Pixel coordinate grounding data
• • • • • • •
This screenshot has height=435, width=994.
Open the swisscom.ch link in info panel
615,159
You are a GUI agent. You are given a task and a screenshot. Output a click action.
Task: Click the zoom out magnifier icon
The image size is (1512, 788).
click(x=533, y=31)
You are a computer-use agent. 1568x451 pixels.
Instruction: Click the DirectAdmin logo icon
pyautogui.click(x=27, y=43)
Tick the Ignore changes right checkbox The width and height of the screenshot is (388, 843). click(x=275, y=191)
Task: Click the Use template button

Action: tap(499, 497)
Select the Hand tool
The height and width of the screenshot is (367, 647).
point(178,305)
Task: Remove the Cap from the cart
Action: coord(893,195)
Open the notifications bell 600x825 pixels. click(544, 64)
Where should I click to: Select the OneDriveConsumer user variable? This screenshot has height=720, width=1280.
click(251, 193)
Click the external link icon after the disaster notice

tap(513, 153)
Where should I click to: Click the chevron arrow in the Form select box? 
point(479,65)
• • • • • • •
Read the entries above, then pull out the lines that include "agent".

**Exercise output**
You are a GUI agent. You are given a task and a screenshot. Output a click action.
You are a computer-use agent. 1568x451 pixels.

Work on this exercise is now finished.